TO DO:
Update the records below by changing every "GUI agent" to "screen agent". Give the lines again with nothing else altered.

[Collected data]
## start
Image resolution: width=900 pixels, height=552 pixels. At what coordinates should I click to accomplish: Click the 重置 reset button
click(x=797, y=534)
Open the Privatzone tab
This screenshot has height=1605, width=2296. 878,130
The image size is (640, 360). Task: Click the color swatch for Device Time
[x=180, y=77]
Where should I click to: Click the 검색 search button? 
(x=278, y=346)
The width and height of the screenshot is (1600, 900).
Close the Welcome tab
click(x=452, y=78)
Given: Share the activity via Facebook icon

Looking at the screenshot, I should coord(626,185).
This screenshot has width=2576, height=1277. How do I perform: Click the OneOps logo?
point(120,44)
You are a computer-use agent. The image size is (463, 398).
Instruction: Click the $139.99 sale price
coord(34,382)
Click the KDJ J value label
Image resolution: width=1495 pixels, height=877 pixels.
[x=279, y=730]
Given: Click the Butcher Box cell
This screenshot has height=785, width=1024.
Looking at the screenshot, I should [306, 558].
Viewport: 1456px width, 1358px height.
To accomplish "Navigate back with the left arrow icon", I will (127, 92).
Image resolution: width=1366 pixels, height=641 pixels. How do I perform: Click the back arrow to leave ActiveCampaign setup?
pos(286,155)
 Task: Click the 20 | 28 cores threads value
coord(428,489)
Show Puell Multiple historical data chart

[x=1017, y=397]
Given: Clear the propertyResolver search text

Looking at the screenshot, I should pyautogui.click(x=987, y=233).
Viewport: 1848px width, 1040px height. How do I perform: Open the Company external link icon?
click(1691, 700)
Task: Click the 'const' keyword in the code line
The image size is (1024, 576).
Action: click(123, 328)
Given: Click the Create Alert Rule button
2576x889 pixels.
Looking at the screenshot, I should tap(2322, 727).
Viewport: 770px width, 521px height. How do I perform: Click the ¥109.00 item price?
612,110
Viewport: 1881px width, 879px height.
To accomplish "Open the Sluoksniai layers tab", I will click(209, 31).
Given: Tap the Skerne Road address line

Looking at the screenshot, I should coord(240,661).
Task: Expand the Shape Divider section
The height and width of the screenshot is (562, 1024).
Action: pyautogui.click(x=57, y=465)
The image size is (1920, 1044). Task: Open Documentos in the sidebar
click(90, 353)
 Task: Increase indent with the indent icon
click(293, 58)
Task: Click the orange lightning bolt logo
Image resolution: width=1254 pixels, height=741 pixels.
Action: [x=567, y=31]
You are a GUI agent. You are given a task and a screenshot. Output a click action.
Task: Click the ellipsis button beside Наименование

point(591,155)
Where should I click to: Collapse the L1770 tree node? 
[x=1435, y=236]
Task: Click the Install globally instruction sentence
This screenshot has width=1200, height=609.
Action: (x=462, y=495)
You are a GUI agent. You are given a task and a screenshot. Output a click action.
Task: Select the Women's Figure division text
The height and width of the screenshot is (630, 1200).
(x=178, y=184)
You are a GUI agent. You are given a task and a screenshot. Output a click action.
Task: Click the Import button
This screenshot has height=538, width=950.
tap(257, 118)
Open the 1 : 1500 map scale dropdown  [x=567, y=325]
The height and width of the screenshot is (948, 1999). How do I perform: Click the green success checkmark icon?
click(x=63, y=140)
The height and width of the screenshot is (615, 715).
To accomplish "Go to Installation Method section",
## end
SOLUTION:
Image resolution: width=900 pixels, height=552 pixels. At what coordinates should I click to accomplish: Click the 重置 reset button
click(x=797, y=534)
Open the Privatzone tab
This screenshot has height=1605, width=2296. 878,130
The image size is (640, 360). Task: Click the color swatch for Device Time
[x=180, y=77]
Where should I click to: Click the 검색 search button? 
(x=278, y=346)
The width and height of the screenshot is (1600, 900).
Close the Welcome tab
click(x=452, y=78)
Given: Share the activity via Facebook icon

Looking at the screenshot, I should coord(626,185).
This screenshot has width=2576, height=1277. How do I perform: Click the OneOps logo?
point(120,44)
You are a computer-use agent. The image size is (463, 398).
Instruction: Click the $139.99 sale price
coord(34,382)
Click the KDJ J value label
Image resolution: width=1495 pixels, height=877 pixels.
[x=279, y=730]
Given: Click the Butcher Box cell
This screenshot has height=785, width=1024.
Looking at the screenshot, I should [306, 558].
Viewport: 1456px width, 1358px height.
To accomplish "Navigate back with the left arrow icon", I will (127, 92).
Image resolution: width=1366 pixels, height=641 pixels. How do I perform: Click the back arrow to leave ActiveCampaign setup?
pos(286,155)
 Task: Click the 20 | 28 cores threads value
coord(428,489)
Show Puell Multiple historical data chart

[x=1017, y=397]
Given: Clear the propertyResolver search text

Looking at the screenshot, I should pyautogui.click(x=987, y=233).
Viewport: 1848px width, 1040px height. How do I perform: Open the Company external link icon?
click(1691, 700)
Task: Click the 'const' keyword in the code line
The image size is (1024, 576).
Action: click(123, 328)
Given: Click the Create Alert Rule button
2576x889 pixels.
Looking at the screenshot, I should tap(2322, 727).
Viewport: 770px width, 521px height. How do I perform: Click the ¥109.00 item price?
612,110
Viewport: 1881px width, 879px height.
To accomplish "Open the Sluoksniai layers tab", I will click(209, 31).
Given: Tap the Skerne Road address line

Looking at the screenshot, I should coord(240,661).
Task: Expand the Shape Divider section
The height and width of the screenshot is (562, 1024).
Action: pyautogui.click(x=57, y=465)
The image size is (1920, 1044). Task: Open Documentos in the sidebar
click(90, 353)
 Task: Increase indent with the indent icon
click(293, 58)
Task: Click the orange lightning bolt logo
Image resolution: width=1254 pixels, height=741 pixels.
Action: [x=567, y=31]
You are a screen agent. You are given a task and a screenshot. Output a click action.
Task: Click the ellipsis button beside Наименование

point(591,155)
Where should I click to: Collapse the L1770 tree node? 
[x=1435, y=236]
Task: Click the Install globally instruction sentence
This screenshot has width=1200, height=609.
Action: (x=462, y=495)
You are a screen agent. You are given a task and a screenshot. Output a click action.
Task: Select the Women's Figure division text
The height and width of the screenshot is (630, 1200).
(x=178, y=184)
You are a screen agent. You are given a task and a screenshot. Output a click action.
Task: Click the Import button
This screenshot has height=538, width=950.
tap(257, 118)
Open the 1 : 1500 map scale dropdown  [x=567, y=325]
The height and width of the screenshot is (948, 1999). How do I perform: Click the green success checkmark icon?
click(x=63, y=140)
The height and width of the screenshot is (615, 715).
To accomplish "Go to Installation Method section",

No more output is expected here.